Entries shown

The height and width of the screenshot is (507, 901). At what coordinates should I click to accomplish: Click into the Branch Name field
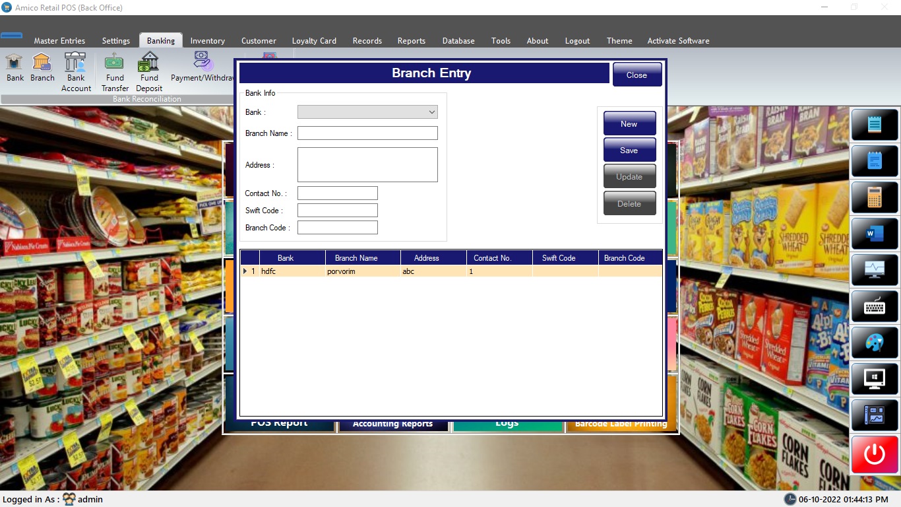367,133
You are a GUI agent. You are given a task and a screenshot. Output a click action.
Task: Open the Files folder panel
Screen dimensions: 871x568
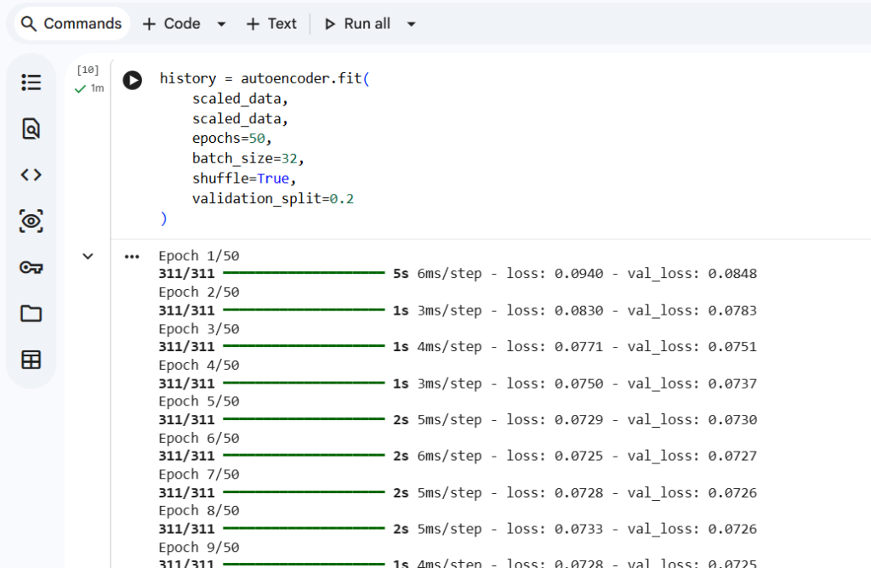click(31, 314)
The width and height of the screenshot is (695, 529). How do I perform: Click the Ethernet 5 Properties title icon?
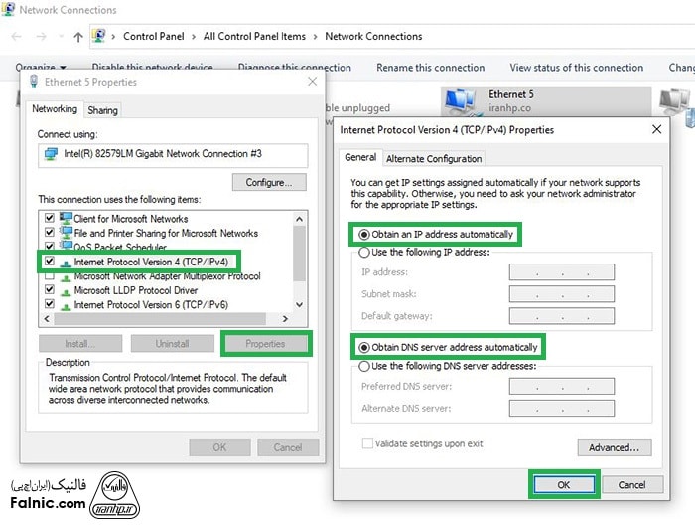(x=34, y=82)
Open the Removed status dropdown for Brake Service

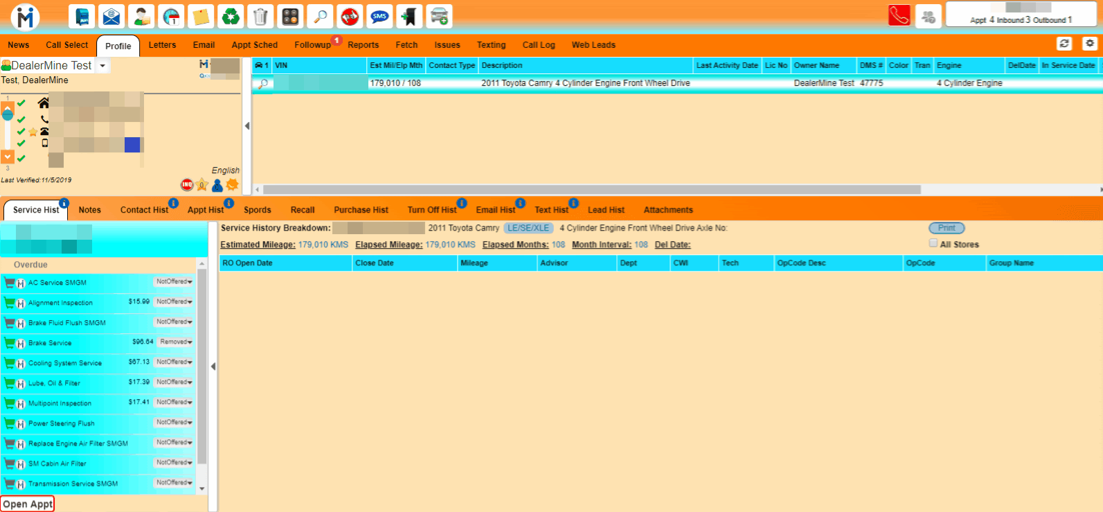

Task description
Copy out every row above, from the line containing "The width and" down through the last row, including the requests. Multiply each click coordinate in the answers by 1.55 and round to the nearest whole number, with halves rounded up. Leave the pictures out.

Expected output
The width and height of the screenshot is (695, 529). How do I perform: Click the Ethernet 5 Properties title icon?
(x=53, y=127)
Open the Removed status dropdown for Brake Service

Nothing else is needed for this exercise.